Start of Block
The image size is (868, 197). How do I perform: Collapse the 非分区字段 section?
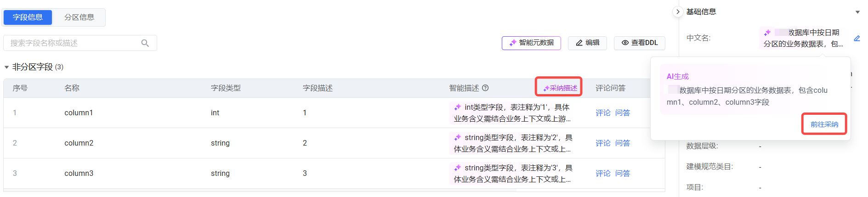(6, 67)
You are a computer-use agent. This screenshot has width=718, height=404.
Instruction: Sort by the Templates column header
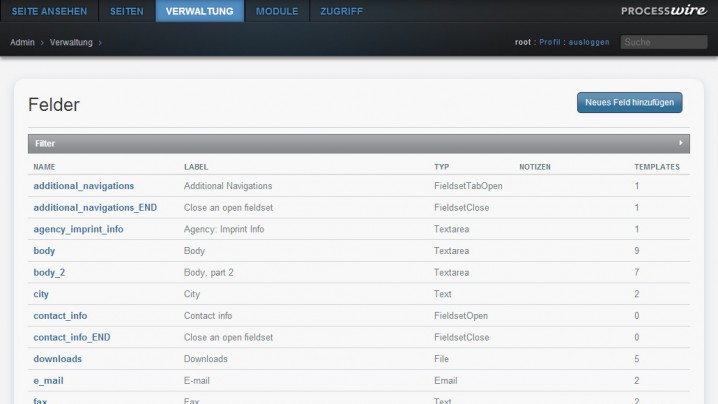click(656, 166)
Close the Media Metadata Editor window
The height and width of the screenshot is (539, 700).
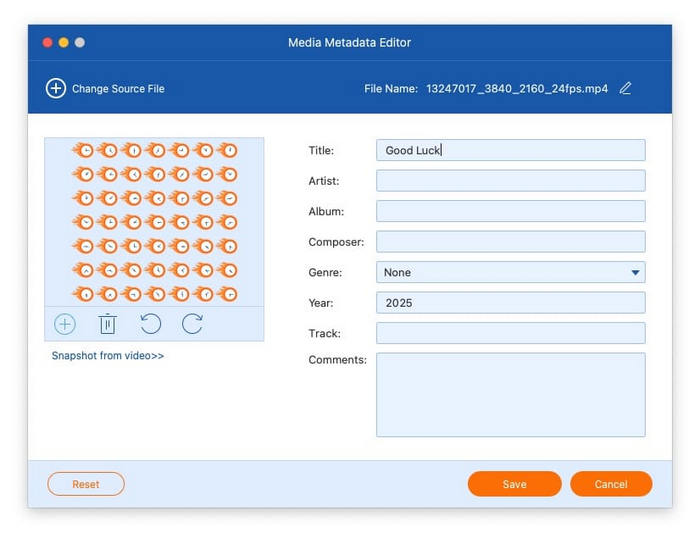click(46, 43)
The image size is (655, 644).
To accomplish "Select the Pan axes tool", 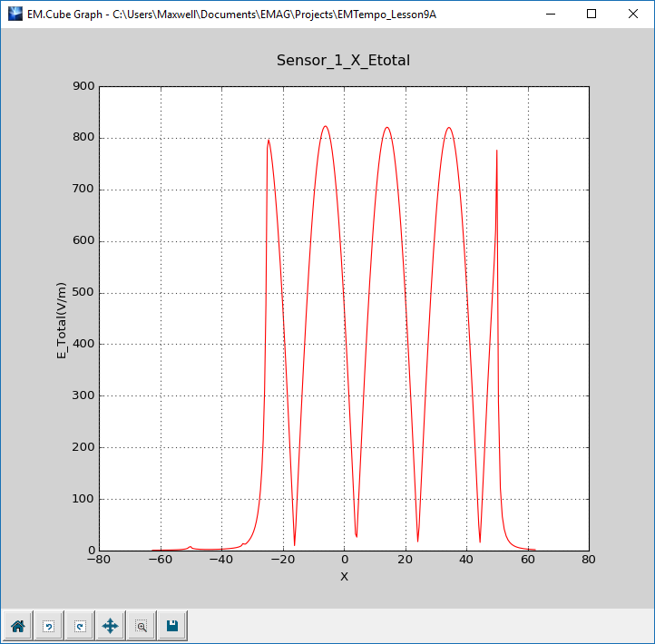I will (110, 626).
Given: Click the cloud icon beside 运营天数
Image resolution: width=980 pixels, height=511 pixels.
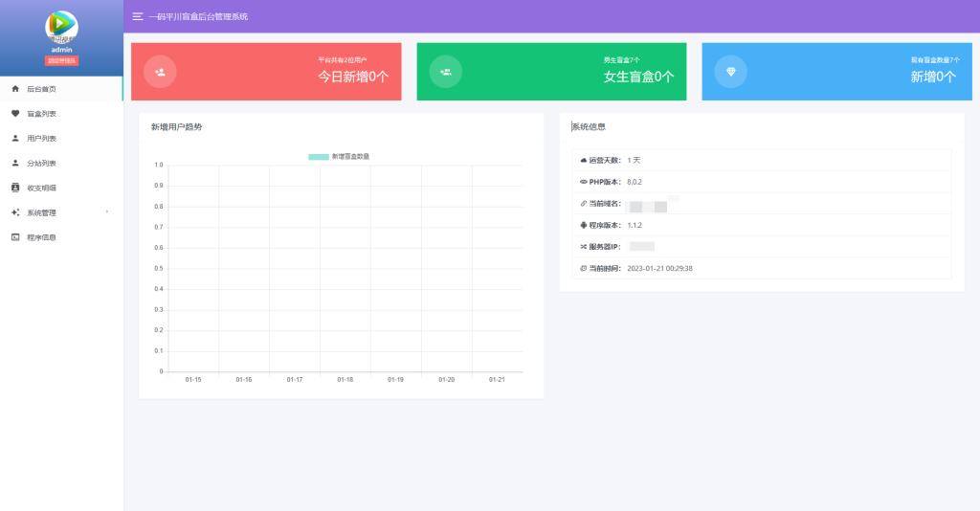Looking at the screenshot, I should 584,160.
End of Block
What you should do: With the line containing "Given: Click the cloud icon beside 运营天数" as the first line and the last line of the listing as the final one, reproduce that span exactly, without pictures.

Solution to this problem:
Given: Click the cloud icon beside 运营天数
Image resolution: width=980 pixels, height=511 pixels.
Looking at the screenshot, I should 584,160.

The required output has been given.